Dans les circonstances difficiles actuelles, nous nous abstiendrons d’ironiser sur le développement de la médecine moderne vers plus de technicité et de performance. Notre génération médicalement privilégiée, par rapport aux multiples générations qui se sont relayées à la surface de la terre, étourdies par un sentiment de surpuissance, et croyant que nous avions fini avec les épidémies, nous nous retrouvons réduits aujourd’hui à puiser dans tout l’arsenal traditionnel des mesures de protection individuelles et d’hygiène corporelle simples et élémentaires.

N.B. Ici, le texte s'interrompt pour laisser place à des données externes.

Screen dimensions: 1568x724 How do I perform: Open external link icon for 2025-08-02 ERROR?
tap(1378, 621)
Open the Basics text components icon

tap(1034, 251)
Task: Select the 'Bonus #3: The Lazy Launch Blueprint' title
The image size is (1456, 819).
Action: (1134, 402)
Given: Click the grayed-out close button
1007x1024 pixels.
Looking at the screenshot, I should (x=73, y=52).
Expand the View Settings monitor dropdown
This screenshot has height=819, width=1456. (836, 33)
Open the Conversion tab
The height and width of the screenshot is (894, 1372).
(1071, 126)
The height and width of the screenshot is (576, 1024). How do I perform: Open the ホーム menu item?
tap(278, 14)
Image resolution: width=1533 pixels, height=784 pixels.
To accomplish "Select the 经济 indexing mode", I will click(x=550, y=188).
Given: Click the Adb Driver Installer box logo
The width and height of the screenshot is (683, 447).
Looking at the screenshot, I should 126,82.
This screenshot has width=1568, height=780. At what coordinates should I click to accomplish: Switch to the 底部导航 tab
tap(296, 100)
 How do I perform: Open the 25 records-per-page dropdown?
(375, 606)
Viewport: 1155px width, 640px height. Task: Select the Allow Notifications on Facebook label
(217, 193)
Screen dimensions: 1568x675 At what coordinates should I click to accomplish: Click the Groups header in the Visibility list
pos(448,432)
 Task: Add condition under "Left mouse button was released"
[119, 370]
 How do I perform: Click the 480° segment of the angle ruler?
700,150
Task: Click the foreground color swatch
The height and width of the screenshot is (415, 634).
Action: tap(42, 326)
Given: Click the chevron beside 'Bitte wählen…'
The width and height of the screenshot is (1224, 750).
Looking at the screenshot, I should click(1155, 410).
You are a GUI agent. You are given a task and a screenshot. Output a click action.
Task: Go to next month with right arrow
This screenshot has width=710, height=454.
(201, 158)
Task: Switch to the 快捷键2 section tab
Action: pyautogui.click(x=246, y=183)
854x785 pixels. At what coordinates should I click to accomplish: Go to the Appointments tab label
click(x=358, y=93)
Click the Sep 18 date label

En 1959, Dr Faraj n’étant plus ministre, va poursuivre son œuvre et l’essentiel de son travail, à savoir la lutte contre les épidémies et l’amélioration de l’hygiène du milieu de vie des marocains. Il va diriger l'Institut nationale d’Hygiène, prenant en charge les problèmes d’hygiène et d’épidémiologie des maladies transmissibles du Maroc et diffuser les notions élémentaires de l’hygiène et de la prophylaxie pour protéger la santé de la population. Cet organisme incontournable dans l’échiquier sanitaire national, continue jusqu’à aujourd’hui à assurer l’appui technique et scientifique des différents programmes de santé publique, à animer le réseau national des laboratoires de santé publique, contribuer à la formation dans les domaines relevant de ses compétences et à la réalisation d’études et travaux de recherches en santé en partenariat avec des organismes nationaux et internationaux.
 
En 1962, il assume la lourde responsabilité de contribuer activement à la création de la première faculté de médecine marocaine, dont il va être le doyen jusqu'à sa retraite en mars 1970, il déclarera que la mission de création de cette faculté lui a parue comme la plus délicate, tout au long de son existence, pourtant si riche. L’enjeu pour lui était de fonder une faculté responsable ancrée dans son environnement, dans le cadre d’un système de santé ayant comme base les soins de santé primaires, car il fallait anticiper les besoins en santé des marocains.
 
Pour cela, il va s’appuyer sur des professeurs chevronnés français, mais assistés par une équipe plus jeune d’enseignants parmi lesquels figurent en première ligne Alami Taya, Belmahi, Benchekroun, Berbich, Charbit, Daoudi, Laraki, Maaouni et Ramzi.
 
Et c’est bien plus tard que cette responsabilité sociale des facultés de médecine, celle de répondre aux besoins prioritaires en matière de santé des collectivités qu’elles desservent, valeurs que portaient dèja le Docteur Faraj, et son équipe, vont être définies par  l’OMS en 1995 comme étant «L’obligation d’orienter la formation qu’elles donnent, les recherches qu’elles poursuivent et les services qu’elles dispensent, vers les principaux problèmes de santé de la communauté, région et/ou nation qu’elles ont comme mandat de desservir. Les principaux problèmes de santé seront identifiés conjointement par les gouvernements, les organismes, les professionnels de santé et le public».
 
Parti en retraite en 1970, le Médecin va vaquer à ses occupations médicales qu’il n’aura jamais quitté, à savoir exercer son métier au chevet des populations démunies, jusqu’au 10 juillet 1971, où il devait connaitre à l’occasion du drame de Skhirat, une mort héroïque en insistant à porter assistance à un blessé, qui était parmi les invités, on le somme de s’éloigner  et de ne pas soigner le blessé, le médecin qu’il a toujours été, refuse et dit «je suis médecin», et c’est tout naturellement qu’il refuse malgré la menace d’une arme automatique, qui allait l’abattre. Le convive blessé, médecin français renommé, survécu grâce à l’intervention du défunt héros.
 
Il me tenait personnellement à cœur, depuis longtemps, encore plus en ces moments de crise sanitaire mondiale, et de réflexion autour de notre système de santé national, d’évoquer, le parcours de ce personnage malheureusement méconnu pour la plupart, l’occasion de rappeler qu’avant on rentrait en faculté de médecine par vocation, par amour à un métier, par besoin de proximité et de servir ses concitoyens, bref par la foi dans un service public.
 
En hommage à ce grand homme, qui était médecin, au sens le plus noble de ce redoutable métier, pour le pire et le meilleur, pour la vie et pour la mort, un homme qui a poussé son abnégation au travail et son dévouement à l’extrême.